SUPPLIED TEXT:
Portland General GHG Reduction Goals 2011
|Company||Portland General Electric|
|Filer||As You Sow|
|Subject(s)||Climate Change; Greenhouse Gas Emissions|
|Resolved Clause Summary||Greenhouse gas emissions reduction goals|
|Status||Withdrawn; Company will address|
WHEREAS: In October 2006, a report authored by former chief economist of the World Bank, Sir Nicolas Stern, estimated that climate change will cost between 5% and 20% of global domestic product if greenhouse gas (GHG) emissions are not reduced, and that GHG's can be reduced at a cost of approximately 1% of global GDP per year.
In October 2009, a National Academy of Sciences report stated that the burning of coal to generate electricity in the U.S. causes about $62 billion a year in "hidden costs" for environmental damage, not including the costs for damage associated with GHG emissions. According to the U.S. EPA, monetized costs and benefits of complying with the Clean Air Act and its amendments total over $700 billion and $23 trillion, respectively. The electric generating industry accounts for more carbon dioxide emissions than any other sector, including the transportation and industrial sectors. U. S. fossil fueled power plants account for nearly 40% of domestic and 10% of global carbon dioxide emissions.
Coal accounted for approximately 20% of Portland General Electric’s retail load requirement in 2009.

SUPPLIED INFORMATION:
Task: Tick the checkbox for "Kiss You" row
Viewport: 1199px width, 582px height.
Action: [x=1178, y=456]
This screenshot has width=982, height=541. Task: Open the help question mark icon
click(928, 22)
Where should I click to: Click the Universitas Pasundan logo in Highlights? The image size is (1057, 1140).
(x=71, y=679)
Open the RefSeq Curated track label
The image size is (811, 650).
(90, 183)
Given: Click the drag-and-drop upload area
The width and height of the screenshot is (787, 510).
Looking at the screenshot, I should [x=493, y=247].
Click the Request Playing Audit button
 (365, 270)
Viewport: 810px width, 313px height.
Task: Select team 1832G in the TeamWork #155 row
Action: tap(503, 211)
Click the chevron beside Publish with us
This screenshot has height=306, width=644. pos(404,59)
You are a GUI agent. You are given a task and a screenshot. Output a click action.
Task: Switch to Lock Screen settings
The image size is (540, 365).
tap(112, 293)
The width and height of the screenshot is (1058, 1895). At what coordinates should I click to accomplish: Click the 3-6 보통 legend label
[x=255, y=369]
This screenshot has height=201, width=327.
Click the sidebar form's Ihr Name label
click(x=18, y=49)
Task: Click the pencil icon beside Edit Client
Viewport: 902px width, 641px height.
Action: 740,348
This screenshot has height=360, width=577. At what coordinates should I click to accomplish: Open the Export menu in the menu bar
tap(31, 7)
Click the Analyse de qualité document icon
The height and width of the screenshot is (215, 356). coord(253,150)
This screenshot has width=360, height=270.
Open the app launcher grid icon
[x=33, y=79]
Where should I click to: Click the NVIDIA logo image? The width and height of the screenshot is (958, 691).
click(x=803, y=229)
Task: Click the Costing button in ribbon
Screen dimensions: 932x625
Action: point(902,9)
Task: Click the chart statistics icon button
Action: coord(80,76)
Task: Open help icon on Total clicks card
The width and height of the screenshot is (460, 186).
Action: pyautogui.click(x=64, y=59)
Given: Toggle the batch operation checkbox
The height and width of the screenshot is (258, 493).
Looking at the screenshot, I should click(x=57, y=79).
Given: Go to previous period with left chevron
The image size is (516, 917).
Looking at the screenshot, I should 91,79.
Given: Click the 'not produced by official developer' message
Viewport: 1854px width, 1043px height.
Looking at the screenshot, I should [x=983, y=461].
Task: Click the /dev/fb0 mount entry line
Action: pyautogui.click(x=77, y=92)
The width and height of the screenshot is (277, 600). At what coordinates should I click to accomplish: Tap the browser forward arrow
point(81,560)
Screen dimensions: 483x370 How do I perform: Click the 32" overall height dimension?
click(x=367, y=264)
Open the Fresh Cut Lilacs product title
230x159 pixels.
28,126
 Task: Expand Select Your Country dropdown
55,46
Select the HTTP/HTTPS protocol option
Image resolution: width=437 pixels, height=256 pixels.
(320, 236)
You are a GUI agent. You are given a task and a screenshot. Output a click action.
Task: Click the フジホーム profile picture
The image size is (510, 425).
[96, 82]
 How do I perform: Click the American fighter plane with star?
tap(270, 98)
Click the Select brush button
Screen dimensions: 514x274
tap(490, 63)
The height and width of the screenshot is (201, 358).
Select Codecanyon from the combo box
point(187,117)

QUESTIONS TO ANSWER:
(1) In the Portland General Electric proposal, what share of the company's retail load requirement did coal account for in 2009?
(2) Echo the Portland General Electric proposal word for word from "In October 2009, a" up to and including "requirement in 2009.".

EXPECTED RESULTS:
(1) Approximately 20%.

(2)
In October 2009, a National Academy of Sciences report stated that the burning of coal to generate electricity in the U.S. causes about $62 billion a year in "hidden costs" for environmental damage, not including the costs for damage associated with GHG emissions. According to the U.S. EPA, monetized costs and benefits of complying with the Clean Air Act and its amendments total over $700 billion and $23 trillion, respectively. The electric generating industry accounts for more carbon dioxide emissions than any other sector, including the transportation and industrial sectors. U. S. fossil fueled power plants account for nearly 40% of domestic and 10% of global carbon dioxide emissions.
Coal accounted for approximately 20% of Portland General Electric’s retail load requirement in 2009.